What the task asks
On how many lines of the records below does the string "Sort" appear? Reply with only the number.

┄┄┄┄┄┄

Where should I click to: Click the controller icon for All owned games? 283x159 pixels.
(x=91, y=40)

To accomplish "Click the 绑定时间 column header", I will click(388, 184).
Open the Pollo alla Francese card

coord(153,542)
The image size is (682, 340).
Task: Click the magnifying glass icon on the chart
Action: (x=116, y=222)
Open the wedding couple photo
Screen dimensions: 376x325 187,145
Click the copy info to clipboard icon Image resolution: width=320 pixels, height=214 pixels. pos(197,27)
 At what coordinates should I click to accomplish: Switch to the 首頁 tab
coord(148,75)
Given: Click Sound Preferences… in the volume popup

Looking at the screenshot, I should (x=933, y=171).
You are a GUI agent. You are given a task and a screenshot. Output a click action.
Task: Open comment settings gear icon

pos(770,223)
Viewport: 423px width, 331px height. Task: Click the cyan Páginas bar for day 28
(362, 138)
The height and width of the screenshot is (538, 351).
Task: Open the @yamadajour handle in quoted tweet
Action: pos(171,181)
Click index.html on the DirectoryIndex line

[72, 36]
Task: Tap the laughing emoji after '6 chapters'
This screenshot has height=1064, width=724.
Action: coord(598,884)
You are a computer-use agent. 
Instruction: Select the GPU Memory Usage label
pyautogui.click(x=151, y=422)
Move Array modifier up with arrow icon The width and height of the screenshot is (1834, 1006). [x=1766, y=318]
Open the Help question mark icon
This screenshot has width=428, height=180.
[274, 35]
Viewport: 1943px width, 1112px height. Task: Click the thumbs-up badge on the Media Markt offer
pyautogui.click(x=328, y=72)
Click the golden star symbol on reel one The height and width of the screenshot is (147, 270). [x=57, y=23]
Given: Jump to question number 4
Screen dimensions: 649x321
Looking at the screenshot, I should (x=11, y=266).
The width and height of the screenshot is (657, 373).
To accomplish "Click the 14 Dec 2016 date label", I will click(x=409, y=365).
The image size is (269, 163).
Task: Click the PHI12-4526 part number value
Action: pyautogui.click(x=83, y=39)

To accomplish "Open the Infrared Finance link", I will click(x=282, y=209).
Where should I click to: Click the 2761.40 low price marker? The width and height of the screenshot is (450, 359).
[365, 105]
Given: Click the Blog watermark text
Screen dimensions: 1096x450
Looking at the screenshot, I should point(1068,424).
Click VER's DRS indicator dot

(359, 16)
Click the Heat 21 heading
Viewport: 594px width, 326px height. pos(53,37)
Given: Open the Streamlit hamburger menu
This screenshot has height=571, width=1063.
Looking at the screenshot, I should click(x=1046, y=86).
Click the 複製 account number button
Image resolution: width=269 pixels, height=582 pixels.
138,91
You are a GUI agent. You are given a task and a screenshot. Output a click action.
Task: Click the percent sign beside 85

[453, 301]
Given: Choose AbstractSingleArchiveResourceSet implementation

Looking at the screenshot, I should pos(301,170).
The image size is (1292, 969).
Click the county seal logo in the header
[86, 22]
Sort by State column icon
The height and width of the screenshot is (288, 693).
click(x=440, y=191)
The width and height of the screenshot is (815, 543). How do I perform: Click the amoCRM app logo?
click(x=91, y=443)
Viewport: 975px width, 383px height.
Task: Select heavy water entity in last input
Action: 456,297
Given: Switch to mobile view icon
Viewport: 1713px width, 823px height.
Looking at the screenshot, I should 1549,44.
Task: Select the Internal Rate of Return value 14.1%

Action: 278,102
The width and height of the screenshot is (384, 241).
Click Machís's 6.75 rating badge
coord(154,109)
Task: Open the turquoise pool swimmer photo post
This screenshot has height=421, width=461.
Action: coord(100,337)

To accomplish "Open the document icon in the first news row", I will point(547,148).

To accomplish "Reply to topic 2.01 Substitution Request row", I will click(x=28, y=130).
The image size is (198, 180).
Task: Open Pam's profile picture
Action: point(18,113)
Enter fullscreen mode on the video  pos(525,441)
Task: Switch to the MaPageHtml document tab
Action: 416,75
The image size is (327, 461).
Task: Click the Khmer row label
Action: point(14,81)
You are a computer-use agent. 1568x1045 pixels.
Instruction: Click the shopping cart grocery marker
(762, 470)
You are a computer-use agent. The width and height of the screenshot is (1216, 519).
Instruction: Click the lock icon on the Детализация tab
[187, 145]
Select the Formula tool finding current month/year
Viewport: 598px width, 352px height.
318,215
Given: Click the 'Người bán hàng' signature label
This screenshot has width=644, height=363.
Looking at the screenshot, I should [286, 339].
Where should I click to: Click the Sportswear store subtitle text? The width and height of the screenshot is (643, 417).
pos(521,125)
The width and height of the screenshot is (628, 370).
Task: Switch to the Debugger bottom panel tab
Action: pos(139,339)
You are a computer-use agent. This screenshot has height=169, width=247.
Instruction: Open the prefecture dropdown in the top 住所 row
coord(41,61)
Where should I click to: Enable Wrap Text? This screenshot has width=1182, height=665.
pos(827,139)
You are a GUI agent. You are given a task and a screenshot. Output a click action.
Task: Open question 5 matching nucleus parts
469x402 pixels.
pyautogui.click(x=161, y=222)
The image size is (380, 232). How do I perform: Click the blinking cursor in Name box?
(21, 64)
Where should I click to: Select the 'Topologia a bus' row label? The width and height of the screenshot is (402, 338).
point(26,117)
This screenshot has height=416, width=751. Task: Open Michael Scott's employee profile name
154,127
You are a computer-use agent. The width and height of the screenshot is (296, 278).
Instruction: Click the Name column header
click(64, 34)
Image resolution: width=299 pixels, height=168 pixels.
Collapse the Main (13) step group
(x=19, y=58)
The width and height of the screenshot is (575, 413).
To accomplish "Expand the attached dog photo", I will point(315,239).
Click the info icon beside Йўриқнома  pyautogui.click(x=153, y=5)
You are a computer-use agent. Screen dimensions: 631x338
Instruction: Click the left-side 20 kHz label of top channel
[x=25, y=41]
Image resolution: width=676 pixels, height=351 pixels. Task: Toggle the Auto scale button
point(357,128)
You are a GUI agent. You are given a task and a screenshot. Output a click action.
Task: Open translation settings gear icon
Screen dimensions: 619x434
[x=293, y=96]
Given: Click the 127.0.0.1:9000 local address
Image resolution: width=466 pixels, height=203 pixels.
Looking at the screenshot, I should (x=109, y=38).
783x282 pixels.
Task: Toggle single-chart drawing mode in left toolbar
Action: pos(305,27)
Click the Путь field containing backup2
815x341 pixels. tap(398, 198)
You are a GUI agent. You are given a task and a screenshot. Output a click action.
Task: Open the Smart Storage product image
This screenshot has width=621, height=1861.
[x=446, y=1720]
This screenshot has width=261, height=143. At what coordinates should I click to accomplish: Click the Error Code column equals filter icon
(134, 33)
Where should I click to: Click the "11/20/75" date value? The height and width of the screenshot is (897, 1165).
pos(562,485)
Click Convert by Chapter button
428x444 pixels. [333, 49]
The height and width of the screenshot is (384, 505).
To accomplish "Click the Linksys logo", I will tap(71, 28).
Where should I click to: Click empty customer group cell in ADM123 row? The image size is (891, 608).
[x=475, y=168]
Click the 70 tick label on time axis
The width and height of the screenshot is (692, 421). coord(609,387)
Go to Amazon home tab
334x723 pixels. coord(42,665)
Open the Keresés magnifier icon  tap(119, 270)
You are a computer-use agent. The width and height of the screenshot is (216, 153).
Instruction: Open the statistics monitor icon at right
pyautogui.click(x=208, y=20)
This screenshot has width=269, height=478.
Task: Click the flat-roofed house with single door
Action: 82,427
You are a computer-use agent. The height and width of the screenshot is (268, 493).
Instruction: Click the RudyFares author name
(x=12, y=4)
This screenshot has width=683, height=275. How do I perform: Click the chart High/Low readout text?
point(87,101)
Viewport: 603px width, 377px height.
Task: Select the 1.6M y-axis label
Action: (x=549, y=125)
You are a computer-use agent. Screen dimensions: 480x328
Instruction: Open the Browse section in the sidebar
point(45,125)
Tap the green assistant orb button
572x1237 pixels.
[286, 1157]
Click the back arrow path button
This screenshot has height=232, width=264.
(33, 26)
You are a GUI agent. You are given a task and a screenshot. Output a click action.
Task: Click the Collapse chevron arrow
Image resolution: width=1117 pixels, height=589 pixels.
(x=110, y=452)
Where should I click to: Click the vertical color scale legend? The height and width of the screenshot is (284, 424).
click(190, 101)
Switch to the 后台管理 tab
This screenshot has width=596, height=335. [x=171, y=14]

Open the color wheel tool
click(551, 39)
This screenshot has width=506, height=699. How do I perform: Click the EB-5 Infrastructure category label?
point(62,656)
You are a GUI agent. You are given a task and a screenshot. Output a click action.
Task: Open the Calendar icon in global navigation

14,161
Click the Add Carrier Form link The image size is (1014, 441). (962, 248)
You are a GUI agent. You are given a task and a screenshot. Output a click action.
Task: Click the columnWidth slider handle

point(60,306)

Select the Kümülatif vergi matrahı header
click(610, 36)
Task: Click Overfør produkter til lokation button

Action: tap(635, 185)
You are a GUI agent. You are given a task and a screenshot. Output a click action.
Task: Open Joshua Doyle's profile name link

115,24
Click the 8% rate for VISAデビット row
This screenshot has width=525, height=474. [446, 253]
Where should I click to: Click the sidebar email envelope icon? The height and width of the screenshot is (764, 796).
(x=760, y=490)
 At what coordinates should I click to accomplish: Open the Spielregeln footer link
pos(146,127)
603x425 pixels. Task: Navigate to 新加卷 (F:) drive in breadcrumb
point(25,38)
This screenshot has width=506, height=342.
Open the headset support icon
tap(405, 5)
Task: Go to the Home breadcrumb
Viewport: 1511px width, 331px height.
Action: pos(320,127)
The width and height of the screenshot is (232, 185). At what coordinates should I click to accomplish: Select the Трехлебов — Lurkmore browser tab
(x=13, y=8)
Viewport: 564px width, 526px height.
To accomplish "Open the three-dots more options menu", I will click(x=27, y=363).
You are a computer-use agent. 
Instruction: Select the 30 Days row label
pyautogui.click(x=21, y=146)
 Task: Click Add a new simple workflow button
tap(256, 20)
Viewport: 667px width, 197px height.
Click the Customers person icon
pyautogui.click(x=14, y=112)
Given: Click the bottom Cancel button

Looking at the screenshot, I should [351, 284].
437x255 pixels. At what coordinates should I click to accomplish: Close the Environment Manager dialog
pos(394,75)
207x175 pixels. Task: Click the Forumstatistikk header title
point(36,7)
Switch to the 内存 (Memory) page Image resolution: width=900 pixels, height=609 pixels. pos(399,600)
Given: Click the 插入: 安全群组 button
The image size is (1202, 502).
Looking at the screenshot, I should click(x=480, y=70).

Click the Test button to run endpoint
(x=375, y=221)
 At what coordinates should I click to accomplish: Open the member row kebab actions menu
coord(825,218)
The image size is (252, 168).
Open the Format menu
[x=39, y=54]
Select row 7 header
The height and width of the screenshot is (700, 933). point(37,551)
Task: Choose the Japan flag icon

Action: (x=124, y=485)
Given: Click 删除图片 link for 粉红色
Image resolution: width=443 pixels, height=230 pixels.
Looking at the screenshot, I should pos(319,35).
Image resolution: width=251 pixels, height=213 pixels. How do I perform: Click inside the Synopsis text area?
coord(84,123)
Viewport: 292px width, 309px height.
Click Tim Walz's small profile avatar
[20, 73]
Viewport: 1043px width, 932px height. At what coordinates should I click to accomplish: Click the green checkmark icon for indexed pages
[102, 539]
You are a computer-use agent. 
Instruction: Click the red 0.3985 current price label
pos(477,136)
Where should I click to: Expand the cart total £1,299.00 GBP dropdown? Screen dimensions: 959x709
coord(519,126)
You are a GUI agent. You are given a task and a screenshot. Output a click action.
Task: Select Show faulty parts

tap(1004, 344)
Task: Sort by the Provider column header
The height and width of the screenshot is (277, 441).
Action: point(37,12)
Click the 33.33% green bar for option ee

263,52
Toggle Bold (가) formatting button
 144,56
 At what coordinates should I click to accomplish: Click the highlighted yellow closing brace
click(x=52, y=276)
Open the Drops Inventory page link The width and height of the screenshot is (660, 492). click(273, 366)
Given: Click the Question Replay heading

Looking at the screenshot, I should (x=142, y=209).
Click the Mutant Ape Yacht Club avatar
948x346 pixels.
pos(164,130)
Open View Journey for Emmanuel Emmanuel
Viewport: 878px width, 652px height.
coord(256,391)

┄┄┄┄┄┄

Exercise answer
2